[Record excerpts Boundary: Start]

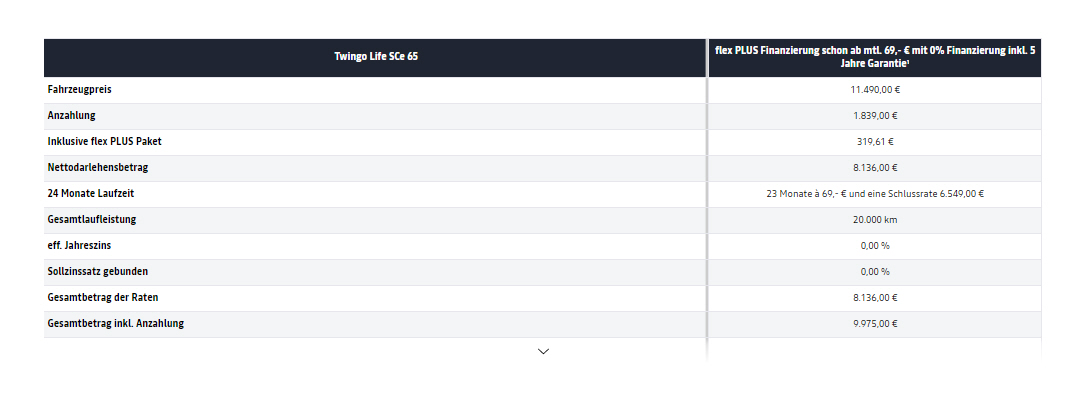Select the Gesamtlaufleistung row label

tap(92, 219)
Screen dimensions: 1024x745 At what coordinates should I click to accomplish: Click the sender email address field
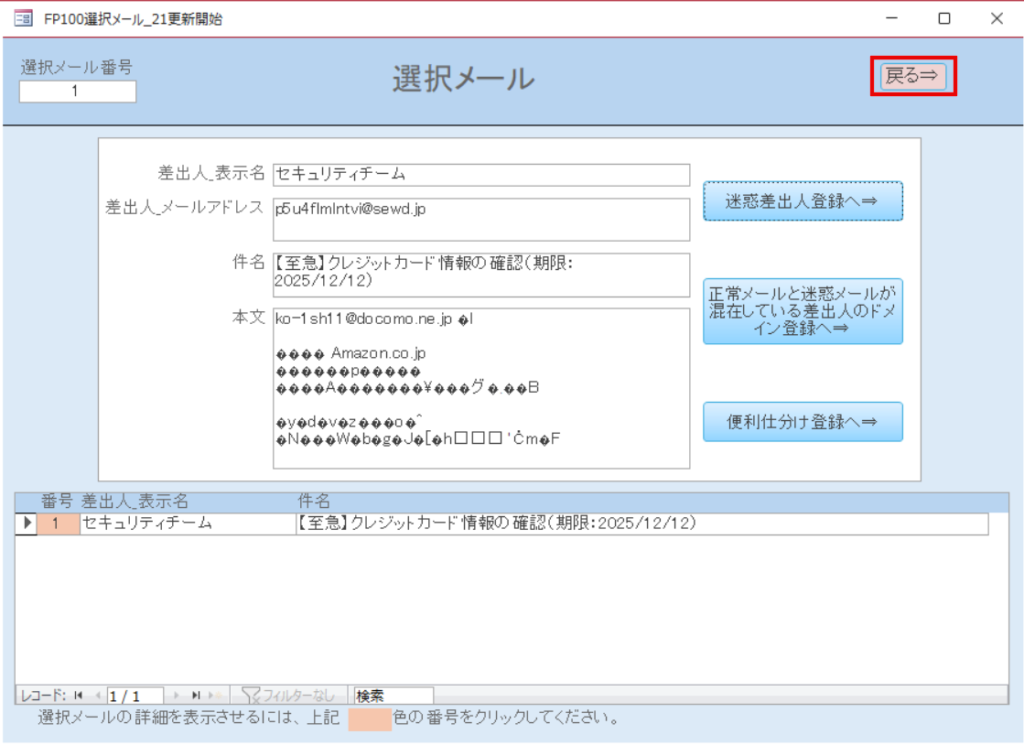pos(480,219)
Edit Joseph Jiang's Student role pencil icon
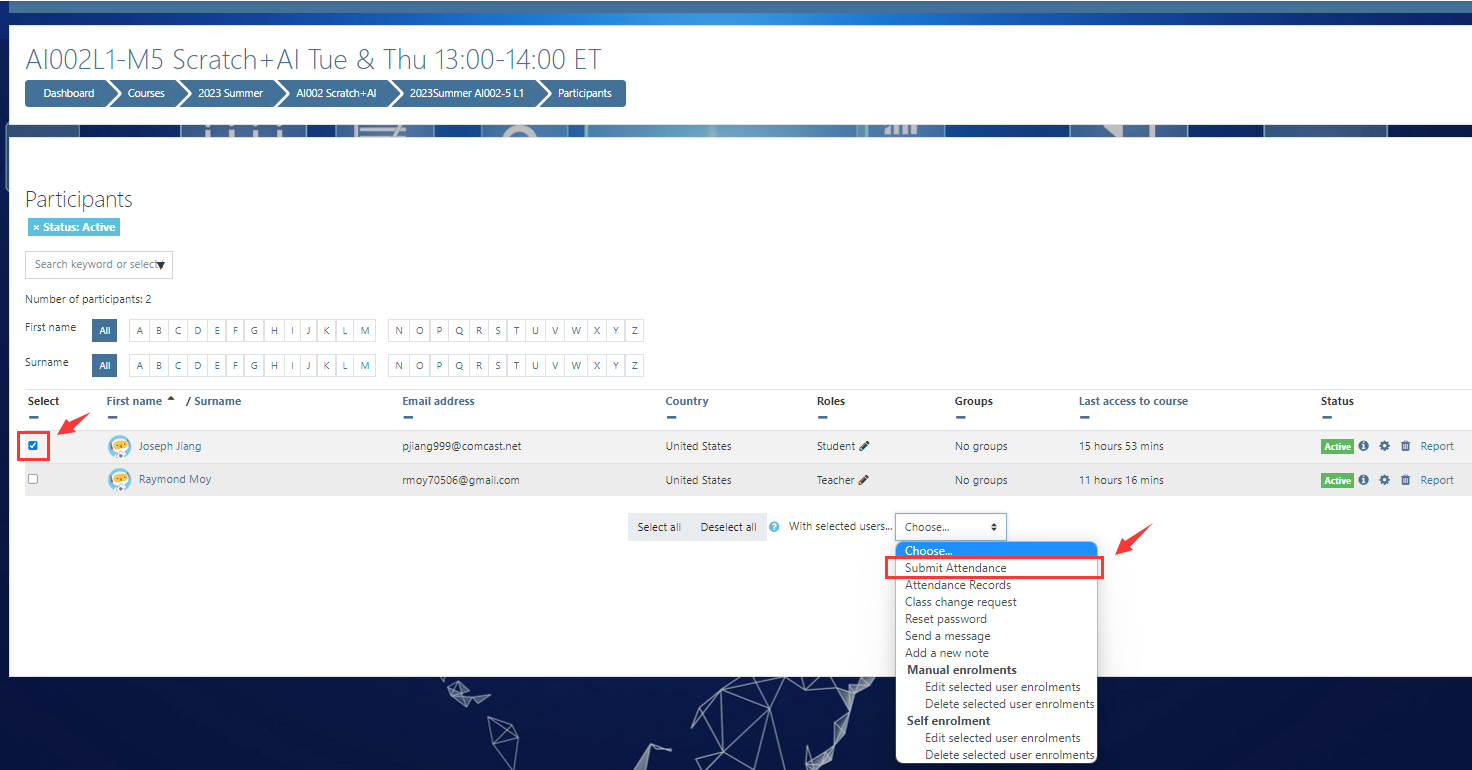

[Record excerpts Boundary: End]

→ **Directions for this task**:
What is needed is an exact transcription of the lines from the one containing "Screen dimensions: 1024x745" through the last line of the records above, both included, with no pictures.

→ **Result for this exercise**:
Screen dimensions: 1024x745 At what coordinates should I click to accomplish: Click the sender email address field
pos(480,219)
Edit Joseph Jiang's Student role pencil icon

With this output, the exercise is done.